The first one leaps out immediately. It was José Martí, the apostle of our independence, who, when analyzing the causes of the Zanjón Pact and all the conflicts that took place in the Great War of 1868, understood the need for a party to wage the war for Cuba’s independence. The Cuban Revolutionary Party took root among tobacco workers in Tampa and mambises living abroad as well as here on Cuban territory—among those secretly making plans and remaining firm. Martí fell in Dos Ríos, but above all he fell as the leader of that party. And he passed on that historical legacy to all the generations that followed.4

These lessons, these experiences, lived on and defined Moncada.5 During the war of liberation they were cornerstones of the Rebel Army and in the clandestine struggle. Our Communist Party today is the guardian and legitimate heir of that historical legacy. Only this party is capable of transcending us all and continuing to pass on the work to new generations, until the final victory. To achieve that, we must continue to work tirelessly.

We express our thanks to compañera Mary-Alice and to all the compañeros here.


1. Jan. 1, 1959, was the day the regime of U.S.-backed dictator Fulgencio Batista collapsed and he fled Cuba.
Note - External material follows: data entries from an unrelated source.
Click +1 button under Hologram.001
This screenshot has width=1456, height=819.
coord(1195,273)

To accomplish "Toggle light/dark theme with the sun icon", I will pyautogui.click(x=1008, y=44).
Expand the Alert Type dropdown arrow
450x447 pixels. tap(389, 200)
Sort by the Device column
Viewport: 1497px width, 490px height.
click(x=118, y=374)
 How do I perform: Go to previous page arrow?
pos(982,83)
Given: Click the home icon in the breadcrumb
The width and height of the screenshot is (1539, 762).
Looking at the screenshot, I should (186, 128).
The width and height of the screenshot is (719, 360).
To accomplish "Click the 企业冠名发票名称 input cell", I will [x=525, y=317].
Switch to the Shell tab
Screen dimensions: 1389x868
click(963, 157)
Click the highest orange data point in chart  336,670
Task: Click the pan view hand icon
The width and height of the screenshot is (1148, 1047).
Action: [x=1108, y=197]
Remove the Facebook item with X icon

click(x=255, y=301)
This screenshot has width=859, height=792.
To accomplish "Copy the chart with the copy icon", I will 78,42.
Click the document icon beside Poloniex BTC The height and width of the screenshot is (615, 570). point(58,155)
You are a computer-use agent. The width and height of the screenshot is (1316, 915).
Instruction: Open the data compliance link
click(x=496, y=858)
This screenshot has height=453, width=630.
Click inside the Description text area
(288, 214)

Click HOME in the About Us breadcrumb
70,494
As a general strike swept the country, the revolutionary forces led by the July 26 Movement and Rebel Army swiftly took control.

2. Henry Reeve was an American who fought in Cuba’s first war of independence against Spain, reaching the rank of brigadier general. He died in battle in 1876.

3. The April 1961 Cuban victory over a U.S.-organized mercenary invasion at the Bay of Pigs was sealed at Playa Girón.

4. Cuba’s first war of independence ended in defeat with the 1878 Zanjón Pact. José Martí, Cuba’s national hero, organized the Cuban Revolutionary Party and fought in the second independence war, falling in the battle of Dos Ríos in 1895. The Cuban independence fighters were known as mambises.

5. On July 26, 1953, Fidel Castro led a group of revolutionaries in an attack on the Moncada army barracks in Santiago de Cuba. This was the opening of the revolutionary war, led by the July 26 Movement and the Rebel Army, that culminated on Jan. 1, 1959, with the overthrow of the Batista dictatorship.